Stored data

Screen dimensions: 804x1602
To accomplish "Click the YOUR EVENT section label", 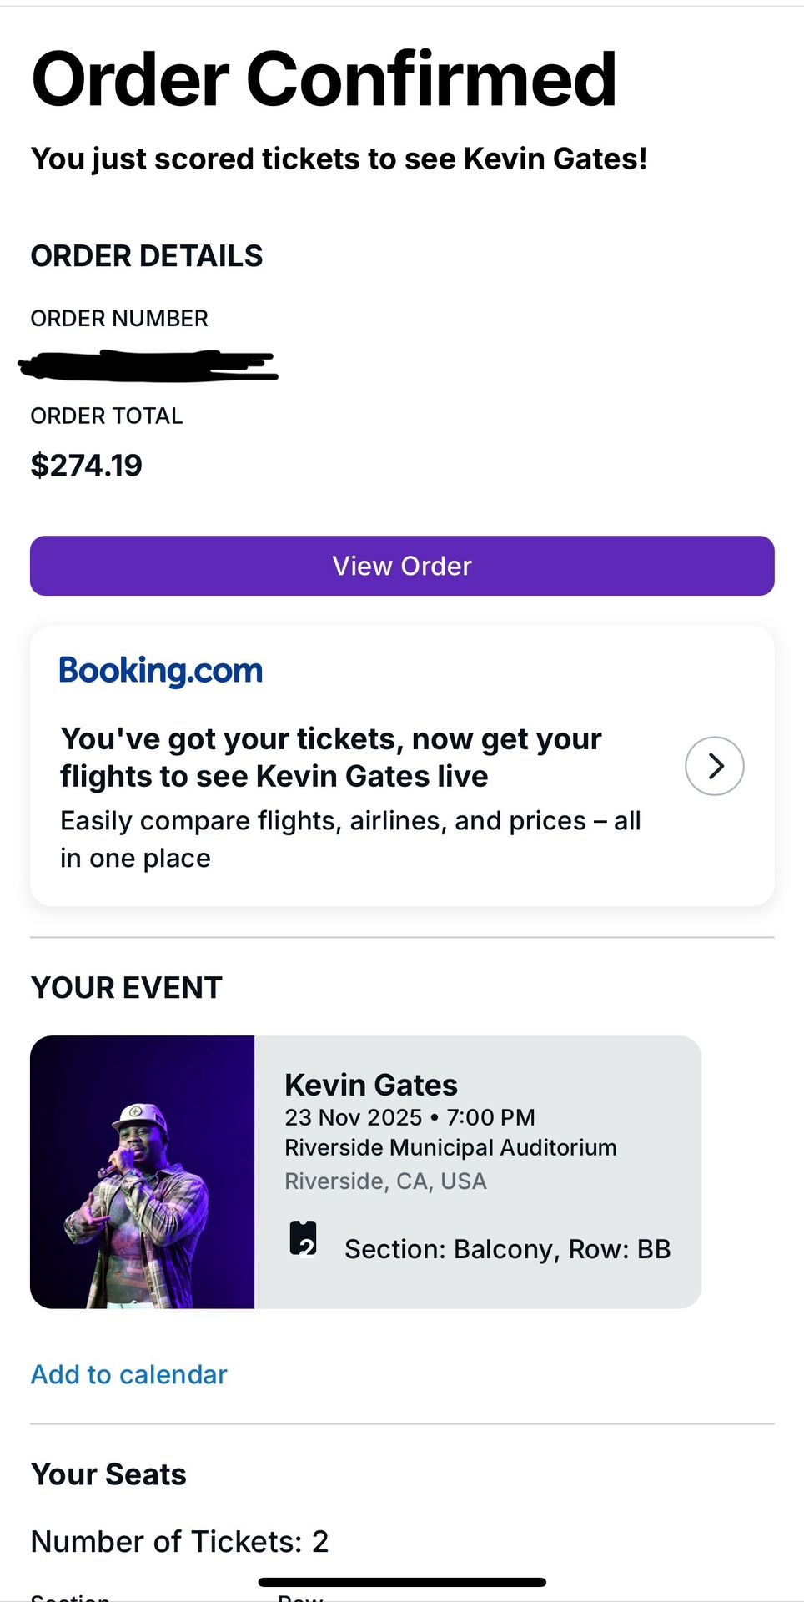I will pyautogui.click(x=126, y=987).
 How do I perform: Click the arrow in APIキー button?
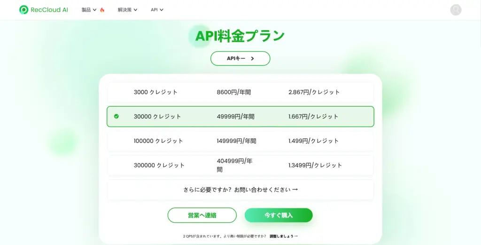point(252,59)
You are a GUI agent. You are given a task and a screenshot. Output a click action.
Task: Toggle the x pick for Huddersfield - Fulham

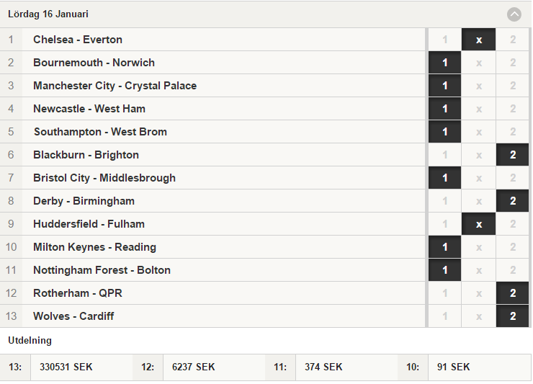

BRIEF: Reproduce exactly, without any picture, the lines from the one bearing "How do I perform: Click" to the last line of the records above.

ANSWER:
 How do I perform: Click the arrow in APIキー button?
point(252,59)
You are a GUI agent. You are given a task and a screenshot. Output a click action.
Task: Toggle the x pick for Huddersfield - Fulham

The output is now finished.